## What is needed
Could each record be restated word for word?

[Stored data]
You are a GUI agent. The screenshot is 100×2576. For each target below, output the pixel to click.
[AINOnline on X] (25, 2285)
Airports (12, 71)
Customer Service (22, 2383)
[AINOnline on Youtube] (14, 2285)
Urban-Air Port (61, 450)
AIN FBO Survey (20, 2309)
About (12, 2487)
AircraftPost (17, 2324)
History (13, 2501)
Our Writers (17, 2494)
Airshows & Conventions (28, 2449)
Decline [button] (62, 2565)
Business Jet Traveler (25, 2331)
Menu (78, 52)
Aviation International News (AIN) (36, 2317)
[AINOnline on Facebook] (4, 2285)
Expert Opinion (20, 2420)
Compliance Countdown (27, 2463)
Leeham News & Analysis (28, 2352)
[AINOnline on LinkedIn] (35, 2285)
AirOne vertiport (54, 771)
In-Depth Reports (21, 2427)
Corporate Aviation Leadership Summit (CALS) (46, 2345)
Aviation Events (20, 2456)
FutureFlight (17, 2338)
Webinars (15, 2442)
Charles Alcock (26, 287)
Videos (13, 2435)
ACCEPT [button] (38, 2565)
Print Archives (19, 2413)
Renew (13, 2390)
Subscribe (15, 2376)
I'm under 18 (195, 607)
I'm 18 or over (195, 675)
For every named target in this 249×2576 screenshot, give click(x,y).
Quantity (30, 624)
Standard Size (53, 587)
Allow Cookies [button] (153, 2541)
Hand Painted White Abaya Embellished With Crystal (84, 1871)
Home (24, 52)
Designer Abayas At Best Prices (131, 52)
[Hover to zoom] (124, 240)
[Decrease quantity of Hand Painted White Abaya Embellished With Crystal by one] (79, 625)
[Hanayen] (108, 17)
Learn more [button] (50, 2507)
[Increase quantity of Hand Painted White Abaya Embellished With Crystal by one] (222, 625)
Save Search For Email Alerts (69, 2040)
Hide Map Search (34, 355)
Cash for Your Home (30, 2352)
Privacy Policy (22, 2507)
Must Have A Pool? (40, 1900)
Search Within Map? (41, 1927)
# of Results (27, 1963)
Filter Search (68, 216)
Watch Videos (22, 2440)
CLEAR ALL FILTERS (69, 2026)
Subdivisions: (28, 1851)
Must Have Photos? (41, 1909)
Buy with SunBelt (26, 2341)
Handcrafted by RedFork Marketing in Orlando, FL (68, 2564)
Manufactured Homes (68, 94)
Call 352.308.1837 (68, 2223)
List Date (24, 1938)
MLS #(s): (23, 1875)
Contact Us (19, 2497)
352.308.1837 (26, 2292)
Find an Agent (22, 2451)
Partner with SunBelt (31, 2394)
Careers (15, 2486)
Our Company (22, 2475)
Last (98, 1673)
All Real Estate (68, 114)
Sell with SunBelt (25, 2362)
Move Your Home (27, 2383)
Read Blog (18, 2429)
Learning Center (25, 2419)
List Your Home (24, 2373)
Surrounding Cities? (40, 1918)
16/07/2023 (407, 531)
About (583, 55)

## Solution below
You are a GUI agent. The screenshot is 100×2576. For each target below, output the pixel to click.
[AINOnline on X] (25, 2285)
Airports (12, 71)
Customer Service (22, 2383)
[AINOnline on Youtube] (14, 2285)
Urban-Air Port (61, 450)
AIN FBO Survey (20, 2309)
About (12, 2487)
AircraftPost (17, 2324)
History (13, 2501)
Our Writers (17, 2494)
Airshows & Conventions (28, 2449)
Decline [button] (62, 2565)
Business Jet Traveler (25, 2331)
Menu (78, 52)
Aviation International News (AIN) (36, 2317)
[AINOnline on Facebook] (4, 2285)
Expert Opinion (20, 2420)
Compliance Countdown (27, 2463)
Leeham News & Analysis (28, 2352)
[AINOnline on LinkedIn] (35, 2285)
AirOne vertiport (54, 771)
In-Depth Reports (21, 2427)
Corporate Aviation Leadership Summit (CALS) (46, 2345)
Aviation Events (20, 2456)
FutureFlight (17, 2338)
Webinars (15, 2442)
Charles Alcock (26, 287)
Videos (13, 2435)
ACCEPT [button] (38, 2565)
Print Archives (19, 2413)
Renew (13, 2390)
Subscribe (15, 2376)
I'm under 18 (195, 607)
I'm 18 or over (195, 675)
For every named target in this 249×2576 screenshot, give click(x,y).
Quantity (30, 624)
Standard Size (53, 587)
Allow Cookies [button] (153, 2541)
Hand Painted White Abaya Embellished With Crystal (84, 1871)
Home (24, 52)
Designer Abayas At Best Prices (131, 52)
[Hover to zoom] (124, 240)
[Decrease quantity of Hand Painted White Abaya Embellished With Crystal by one] (79, 625)
[Hanayen] (108, 17)
Learn more [button] (50, 2507)
[Increase quantity of Hand Painted White Abaya Embellished With Crystal by one] (222, 625)
Save Search For Email Alerts (69, 2040)
Hide Map Search (34, 355)
Cash for Your Home (30, 2352)
Privacy Policy (22, 2507)
Must Have A Pool? (40, 1900)
Search Within Map? (41, 1927)
# of Results (27, 1963)
Filter Search (68, 216)
Watch Videos (22, 2440)
CLEAR ALL FILTERS (69, 2026)
Subdivisions: (28, 1851)
Must Have Photos? (41, 1909)
Buy with SunBelt (26, 2341)
Handcrafted by RedFork Marketing in Orlando, FL (68, 2564)
Manufactured Homes (68, 94)
Call 352.308.1837 (68, 2223)
List Date (24, 1938)
MLS #(s): (23, 1875)
Contact Us (19, 2497)
352.308.1837 (26, 2292)
Find an Agent (22, 2451)
Partner with SunBelt (31, 2394)
Careers (15, 2486)
Our Company (22, 2475)
Last (98, 1673)
All Real Estate (68, 114)
Sell with SunBelt (25, 2362)
Move Your Home (27, 2383)
Read Blog (18, 2429)
Learning Center (25, 2419)
List Your Home (24, 2373)
Surrounding Cities? (40, 1918)
16/07/2023 (407, 531)
About (583, 55)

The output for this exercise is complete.